In the majority of current research on hard or firm real-time taskset scheduling in multi-core systems, an assumption is made that the taskset is known a priori [1]. As a result, it is possible to apply in advance the traditional schedulability tests to check if a specific taskset violates its timing constraints. However, numerous contemporary real-time systems execute dynamic workloads, where tasks join and leave the system in a way not known during the design time [2]. Dynamic tasksets are usually not consistent with relatively simple periodic or sporadic task models. However, it is rather difficult to find a schedulability analysis method for multi-core systems that is based on more sophisticated models [3]. The tasksets that are not compatible with these basic models, for example including asynchronous tasks, are more commonly analysed in the High Performance Computing (HPC) domain, for instance in [4]. The experience of the HPC community with such tasksets can help introduce the corresponding workload models in the real-time multi-core systems.

On HPC systems, tasks allocation and scheduling heuristics that employ feedback control have been demonstrated to be beneficial in the case of dynamic workloads as they can lead to increased platform utilisation and satisfy the timing constraints [5]. Despite many successful applications in the HPC domain, these heuristics have been, to our best knowledge, never used in multi-core embedded platforms with hard or firm real-time constraints.

According to the IEEE Technical Committee on Real-Time Systems, three real-time types can be singled out based on the consequences of missing a deadline: hard, where any deadline violation may jeopardise the correct behavior of the entire system, firm, where it does not endanger the correct system behaviour but the task late completion is worthless, and soft, where a late task has still a reduced value for the system. Control-theory-based mechanisms are relatively often applied to soft real-time systems [6], but this is not the case for the remaining real-time system types. For example, the Roadmap on Control of Real-Time Computing Systems [7], created during the Network of Excellence ARTIST2 program, explicitly states that feedback scheduling is not appropriate for applications with strict timing constraints, as algorithms in feedback-based systems use prior error values to perform actions relevant for the current time instant. However, applying feedback mechanisms to tasks with even hard real-time constraints is possible and beneficial especially in the situation when there is no a priori knowledge about the system load and its service performance [8]. For example, this approach has been applied to find a compromise between several objectives, such as the minimum slack or maximum utilisation of cores in [9]. It can be also employed as a heuristic method for approximated schedulability analysis for hard real-time tasks [10]. Similarly, feedback mechanisms can be used for decreasing energy dissipation. For example, in [11], controllers are used to find a trade-off between dissipated energy and task processing speed not violating any deadline by utilising Dynamic Voltage and Frequency Scaling (DVFS), one of the most popular power-saving techniques in digital circuits.

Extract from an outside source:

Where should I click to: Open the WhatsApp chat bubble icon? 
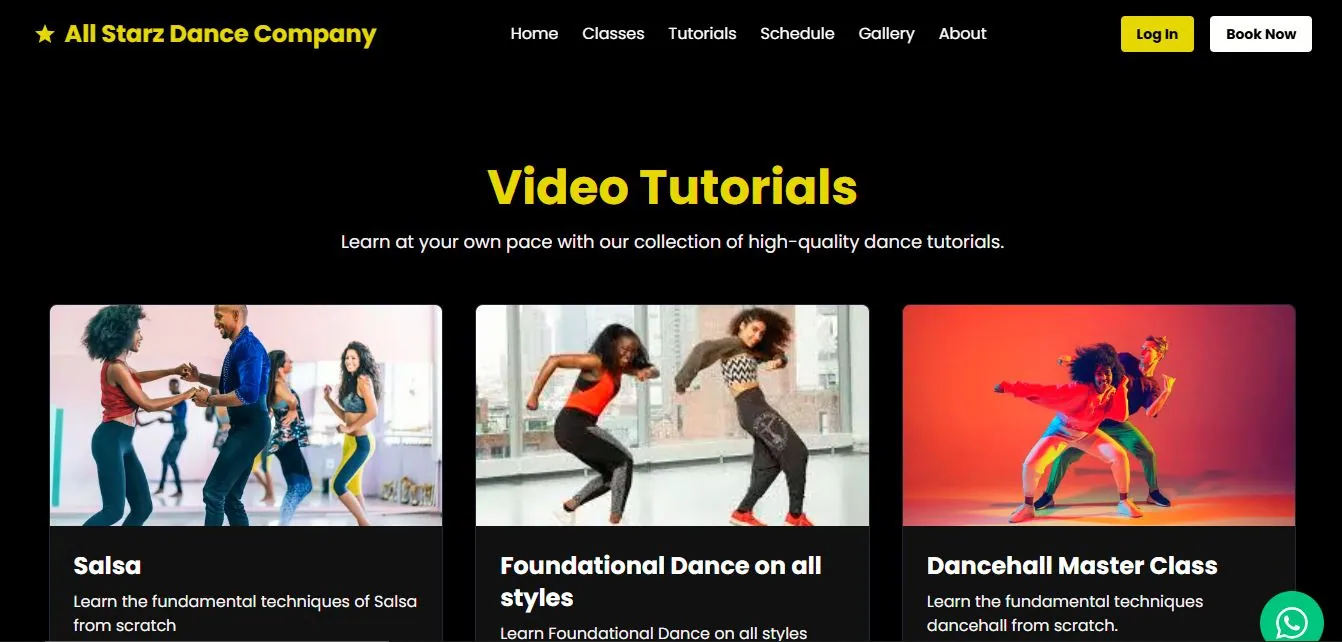point(1292,622)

In modern processors, e.g., Intel Xeon (Santa Clara, CA, USA), typically, a limited range of discrete voltage/frequency levels is offered, following the Advanced Configuration and Power Interface (ACPI) open standard (http://www.uefi.org). This standard defines the operating state of a processor as C0, whereas halt, stop-clock and sleep states are referred to as C1, C2 and C3, respectively. Some chip vendors have introduced additional C-states as well, e.g., C6 in Intel Xeon named deep power conservation state [12]. In operating state C0, the core can be in one of the predefined power-performance states referred to as P-states. The P-states with higher indices are characterised by lower performance and lower energy dissipation.

To make a right decision about voltage scaling, assorted metrics provided by monitoring infrastructure tools and services can be used, for example the infrastructure utilisation or latency between the input and output timestamps [13]. In contemporary Multiprocessor Systems on Chips (MPSoCs), their cores can operate at various voltage and frequency levels in the same time instant, so selecting a core for a real-time task becomes a more sophisticated problem even for a homogeneous architecture [14]. It is caused by the fact that assigning a task to a lower-voltage core can lead to a deadline violation, whereas this deadline would be met after allocation to a core with a higher frequency. Such scheduling policies considering various voltage and frequency levels are referred to as voltage scheduling.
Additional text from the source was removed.